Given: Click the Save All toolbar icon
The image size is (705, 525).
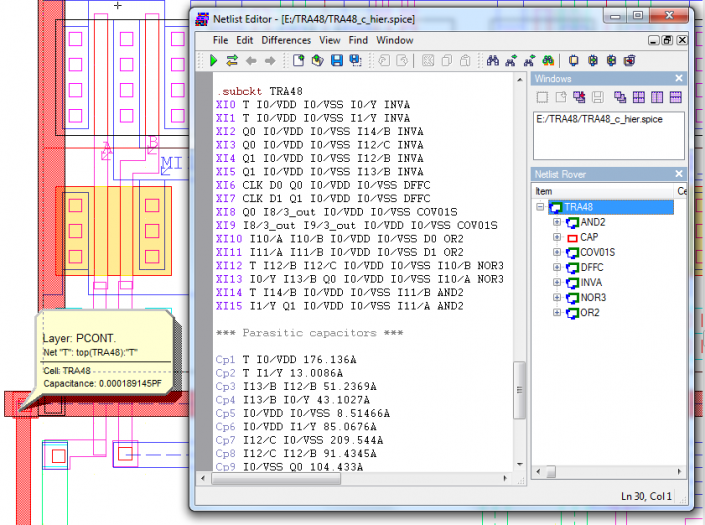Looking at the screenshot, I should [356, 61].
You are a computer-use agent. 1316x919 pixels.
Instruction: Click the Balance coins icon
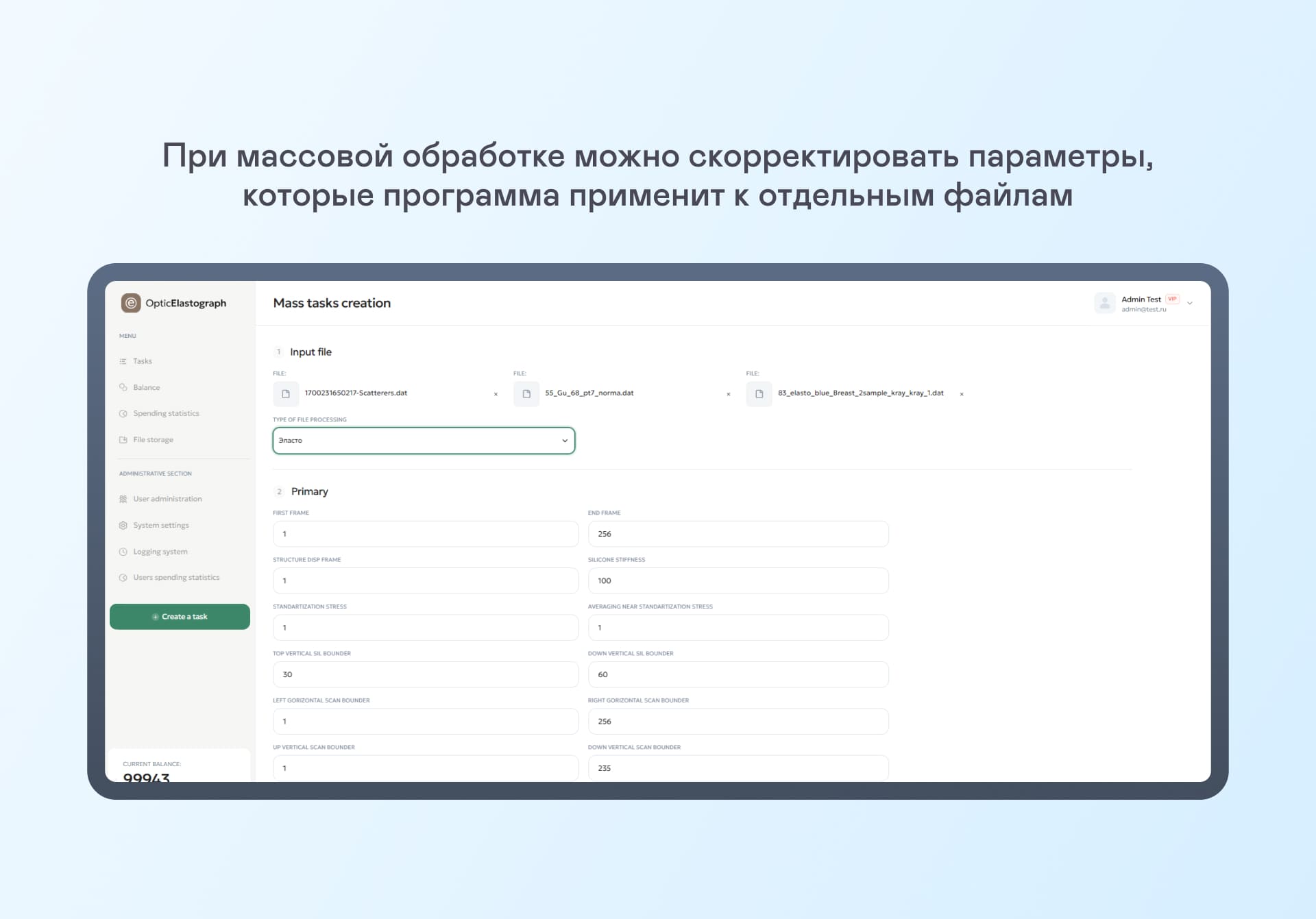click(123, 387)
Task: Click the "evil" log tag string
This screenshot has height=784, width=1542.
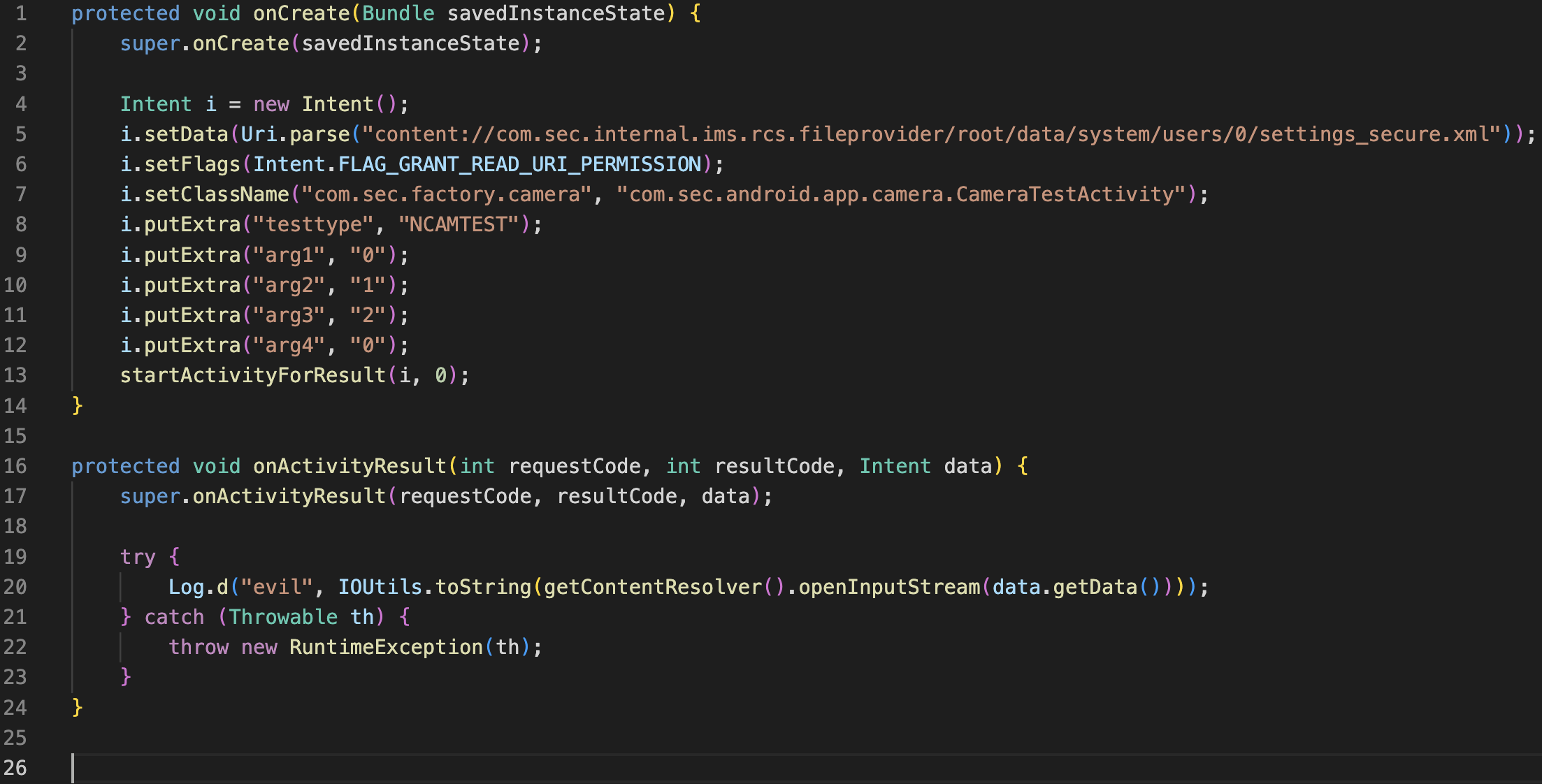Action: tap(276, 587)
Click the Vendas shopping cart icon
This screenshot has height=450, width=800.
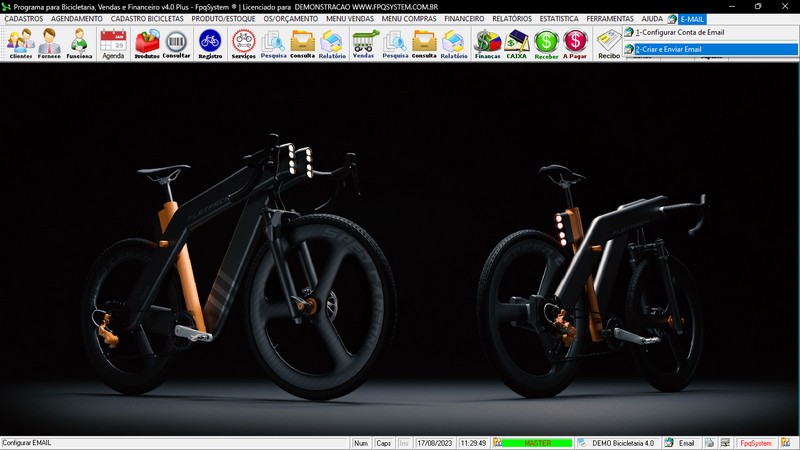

━━━━━━━━━━━━━━━━━━━━

Could you render the rows above as a numbered list, one line per item, skipping any blank lines and leaving the pictures out?

▸ **WRITTEN RESPONSE**
1. Given: Click the Save All toolbar icon
2. The image size is (705, 525).
3. Looking at the screenshot, I should [356, 61].
4. You are a computer-use agent. 1316x919 pixels.
5. Instruction: Click the Balance coins icon
6. click(123, 387)
7. Task: Click the "evil" log tag string
8. This screenshot has height=784, width=1542.
9. Action: tap(276, 587)
10. Click the Vendas shopping cart icon
11. This screenshot has height=450, width=800.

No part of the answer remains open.